Elisse Jordan Wright

 

            Ellie sat in the same old Boston rocker in which her father Luke had rocked her 90 years before.  Her grandfather had given it to Luke when Ellie was an infant.  He said that a noisy rocker was essential to the proper raising of children.  No matter how many times Luke had re-glued the chair, it still sounded the same, creakity-creak, creakity-creak.  The sound of the chair and the low hum of the 165 year old synchronous alternator behind her gave Ellie a warm secure feeling, though at 90, life itself was a tenuous proposition at best.  The rockers had worn thin on the concrete floor of the powerhouse where she had rocked her own children and grandchildren.  From where she sat, she could see the length of the dam.  It was a glorious spring morning.  A persistent mist clung to the weir walls.  The sheet of water over the spillway formed a rainbow where it fell splashing in the rising sunlight on the ogee apron of the concrete dam.

 

            Ellie had always been the last person in the house to go to bed.  It was a hangover from the crash of the economy and resultant chaos of the late '20's.  Even after the imposition of martial law, roving bands of armed and desperate refugees would kill a man for his lunch pail.   When her husband and father would leave to work on the farm at night, Ellie would connect through her port implant to her computer to monitor their activities until their safe return in the morning.  She was chatting with her husband Tom when he was killed so had experienced his death from his perspective.  She was glad to know how surprisingly little pain he had experienced.   

 

     Tom had always been the first to rise in the evening.  In the years since Tom's death, Ellie still stayed up until the last person in her house was safely home.  This morning was no exception and she admonished her youngest grandchild, Josiah of the dangers of coming in so late.

            "Jo, the sun has been up for almost an hour now and here you are out and about with nothing but that little parasol.  You young ones just don't understand what kind of a risk you're taking staying out so late.  Getting caught in that sun just 15 minutes today could kill you five years from now."
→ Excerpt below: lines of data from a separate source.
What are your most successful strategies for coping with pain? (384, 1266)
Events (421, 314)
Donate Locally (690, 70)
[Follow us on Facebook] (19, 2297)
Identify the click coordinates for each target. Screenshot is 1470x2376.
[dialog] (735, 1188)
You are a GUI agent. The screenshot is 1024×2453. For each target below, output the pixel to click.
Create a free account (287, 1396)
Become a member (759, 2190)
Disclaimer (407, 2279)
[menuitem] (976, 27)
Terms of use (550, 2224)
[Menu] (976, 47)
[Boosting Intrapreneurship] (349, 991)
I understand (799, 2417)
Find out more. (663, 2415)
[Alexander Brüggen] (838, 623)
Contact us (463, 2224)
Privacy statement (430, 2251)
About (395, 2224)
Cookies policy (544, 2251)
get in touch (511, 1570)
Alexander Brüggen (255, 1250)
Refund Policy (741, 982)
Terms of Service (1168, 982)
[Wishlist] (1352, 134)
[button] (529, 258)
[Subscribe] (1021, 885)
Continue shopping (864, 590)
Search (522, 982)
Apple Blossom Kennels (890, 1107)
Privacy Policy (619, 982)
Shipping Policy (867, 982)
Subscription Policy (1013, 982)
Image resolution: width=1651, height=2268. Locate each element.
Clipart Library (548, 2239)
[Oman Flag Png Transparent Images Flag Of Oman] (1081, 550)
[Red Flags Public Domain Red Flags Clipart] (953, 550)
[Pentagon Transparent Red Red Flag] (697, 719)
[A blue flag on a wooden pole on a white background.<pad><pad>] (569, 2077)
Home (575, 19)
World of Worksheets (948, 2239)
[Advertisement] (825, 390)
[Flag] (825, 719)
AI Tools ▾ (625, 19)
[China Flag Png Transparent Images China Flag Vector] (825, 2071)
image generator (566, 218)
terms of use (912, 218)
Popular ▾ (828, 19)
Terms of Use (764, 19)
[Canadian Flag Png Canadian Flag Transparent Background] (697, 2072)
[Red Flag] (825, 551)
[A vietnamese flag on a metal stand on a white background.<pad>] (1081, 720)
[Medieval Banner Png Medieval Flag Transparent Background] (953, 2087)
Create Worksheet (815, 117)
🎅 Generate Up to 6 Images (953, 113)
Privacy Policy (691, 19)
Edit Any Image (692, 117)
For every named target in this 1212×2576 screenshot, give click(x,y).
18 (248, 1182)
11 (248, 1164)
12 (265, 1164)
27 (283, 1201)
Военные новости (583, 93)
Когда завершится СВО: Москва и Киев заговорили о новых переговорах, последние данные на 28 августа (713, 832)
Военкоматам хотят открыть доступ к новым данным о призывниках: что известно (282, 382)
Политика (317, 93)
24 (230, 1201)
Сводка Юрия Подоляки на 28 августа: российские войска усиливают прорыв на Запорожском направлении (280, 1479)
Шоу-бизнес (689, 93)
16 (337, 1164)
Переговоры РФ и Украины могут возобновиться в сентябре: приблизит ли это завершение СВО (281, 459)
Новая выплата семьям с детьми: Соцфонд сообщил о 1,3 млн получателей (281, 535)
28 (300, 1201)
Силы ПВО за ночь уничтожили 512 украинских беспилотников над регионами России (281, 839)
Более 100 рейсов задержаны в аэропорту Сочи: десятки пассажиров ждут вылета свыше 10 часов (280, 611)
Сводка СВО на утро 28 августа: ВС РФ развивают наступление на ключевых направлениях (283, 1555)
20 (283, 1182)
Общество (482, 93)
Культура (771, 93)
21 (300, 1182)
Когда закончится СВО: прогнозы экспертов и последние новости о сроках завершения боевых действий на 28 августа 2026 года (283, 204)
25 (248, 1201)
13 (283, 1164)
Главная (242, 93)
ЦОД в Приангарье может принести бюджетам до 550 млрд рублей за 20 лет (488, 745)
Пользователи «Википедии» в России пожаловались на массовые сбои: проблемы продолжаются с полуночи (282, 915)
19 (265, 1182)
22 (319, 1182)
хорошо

            Jo wanted to stay to listen to more of his grandmother's stories, but Ellie was tired.  She sent Jo to bed with the promise that she would continue in the evening when he got up.

 

            Ellie moved into her abode when she was a girl, and had lived there for 80 some years.  It was a motor home that had belonged to her grandmother at the turn of the century when such vehicles were still in use.  She called it Rosinante after Don Quijote's horse even though it had not moved or seen gasoline since Luke parked it by the powerhouse in 2008.  Her Grandmother had given it the name back when she had traveled on the highways with it.  First Luke, then Tom, then Jake and now Josiah had managed to keep the refrigerator, air-conditioning and heating systems going on the hydrogen gas that they made with the generator and sold for fuel.    

 

The drought in the Northwest and the rain forests caused by global warming resulted in massive forest fires.    What had been a noticeable increase in death by respiratory disease in old folks and infants at the turn of the century became epidemic by the end of the decade.  Her parents had been able to control Ellie's frequent bouts of asthma by keeping the house well air-conditioned.  That became impossible as FERC shut down fossil burning power plants in the Midwest and rationed electricity use to just a few hours a day.  At the time, FERC, under directive initiated by the Bush administration, was franticly trying to expedite the construction of nuclear power plants.  That effort ceased abruptly with the terrorist computer attack and resultant simultaneous meltdown of seven nuclear power plants in 2009.  Terrorists simply hacked into the site computers and shut off the cooling water while giving erroneous readings to operators and alarm systems.